## WORK ITEM
Filter the listing for lines containing "Olives".

------------------------------

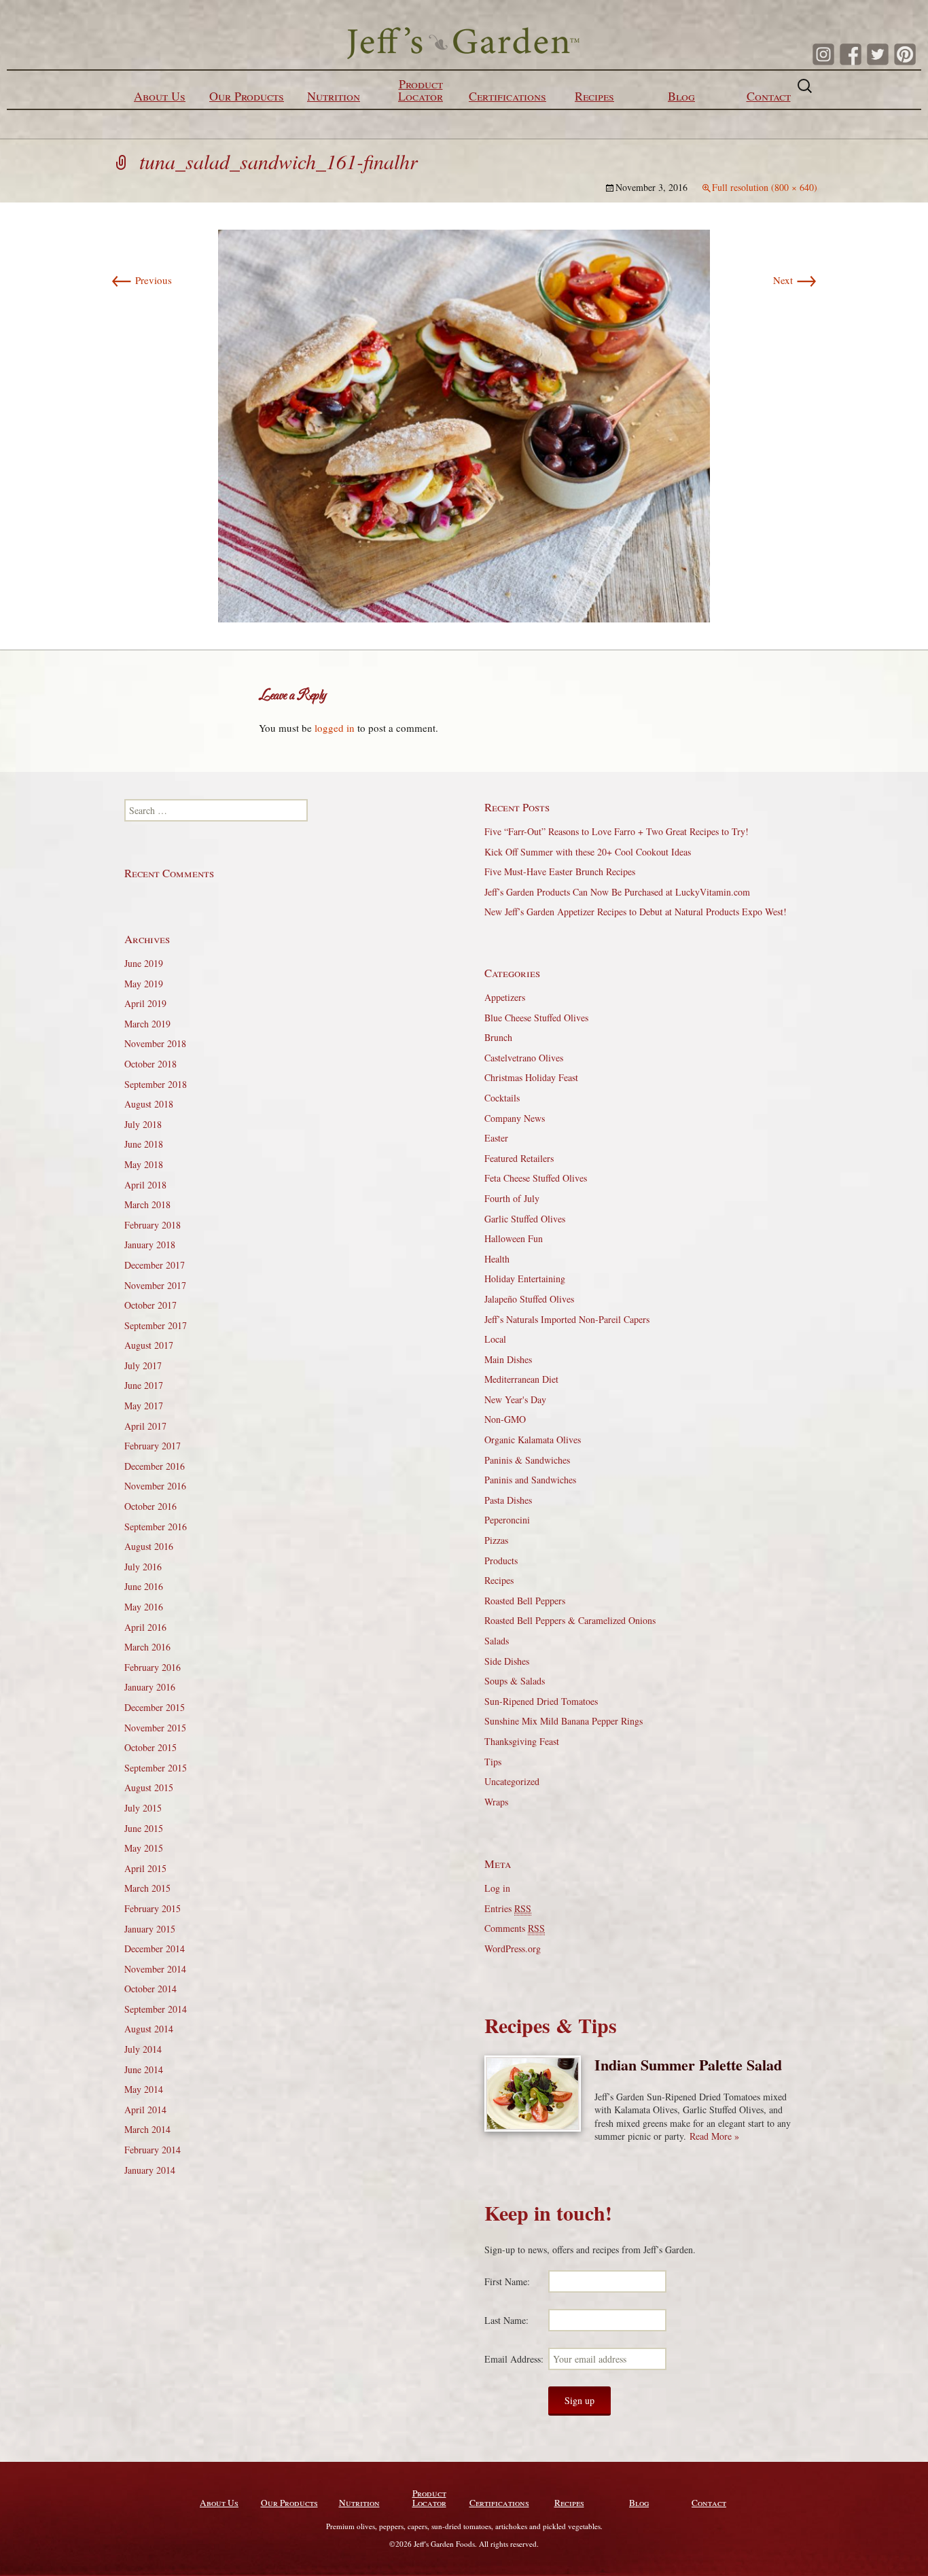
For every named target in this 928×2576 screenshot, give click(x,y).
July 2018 (143, 1124)
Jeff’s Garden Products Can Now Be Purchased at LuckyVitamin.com (617, 891)
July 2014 (143, 2049)
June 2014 (143, 2069)
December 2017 (154, 1264)
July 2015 (143, 1807)
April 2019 (145, 1003)
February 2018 (152, 1224)
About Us (159, 96)
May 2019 (143, 983)
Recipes (594, 96)
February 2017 (152, 1445)
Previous (141, 280)
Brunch (498, 1037)
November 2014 (155, 1968)
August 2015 (148, 1787)
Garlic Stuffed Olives (524, 1218)
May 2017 (143, 1405)
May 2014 (143, 2089)
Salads (496, 1640)
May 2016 (143, 1606)
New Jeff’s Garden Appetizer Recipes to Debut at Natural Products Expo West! (635, 911)
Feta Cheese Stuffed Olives (535, 1177)
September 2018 (155, 1084)
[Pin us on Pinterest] (905, 54)
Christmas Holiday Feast (531, 1077)
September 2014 (155, 2008)
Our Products (246, 96)
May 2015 (143, 1847)
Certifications (507, 96)
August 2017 (148, 1345)
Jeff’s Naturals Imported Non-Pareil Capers (566, 1319)
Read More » (714, 2136)
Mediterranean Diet (521, 1379)
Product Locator (420, 89)
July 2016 (143, 1566)
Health (497, 1258)
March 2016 (147, 1646)
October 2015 (150, 1747)
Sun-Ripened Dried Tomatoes (541, 1701)
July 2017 (143, 1365)
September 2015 (155, 1767)
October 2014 (150, 1988)
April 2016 (145, 1627)
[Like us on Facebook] (850, 54)
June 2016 (143, 1586)
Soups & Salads (514, 1680)
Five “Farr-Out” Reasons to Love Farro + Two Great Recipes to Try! (616, 831)
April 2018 (145, 1184)
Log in (497, 1888)
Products (501, 1560)
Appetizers (504, 997)
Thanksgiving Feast (521, 1741)
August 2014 (148, 2028)
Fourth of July (511, 1198)
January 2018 (149, 1244)
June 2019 (143, 963)
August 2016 (148, 1546)
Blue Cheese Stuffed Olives (536, 1017)
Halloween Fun (513, 1238)
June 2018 (143, 1143)
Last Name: (506, 2320)
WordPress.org (512, 1948)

------------------------------

## THE COMPLETED TASK
Garlic Stuffed Olives (524, 1218)
Feta Cheese Stuffed Olives (535, 1177)
Blue Cheese Stuffed Olives (536, 1017)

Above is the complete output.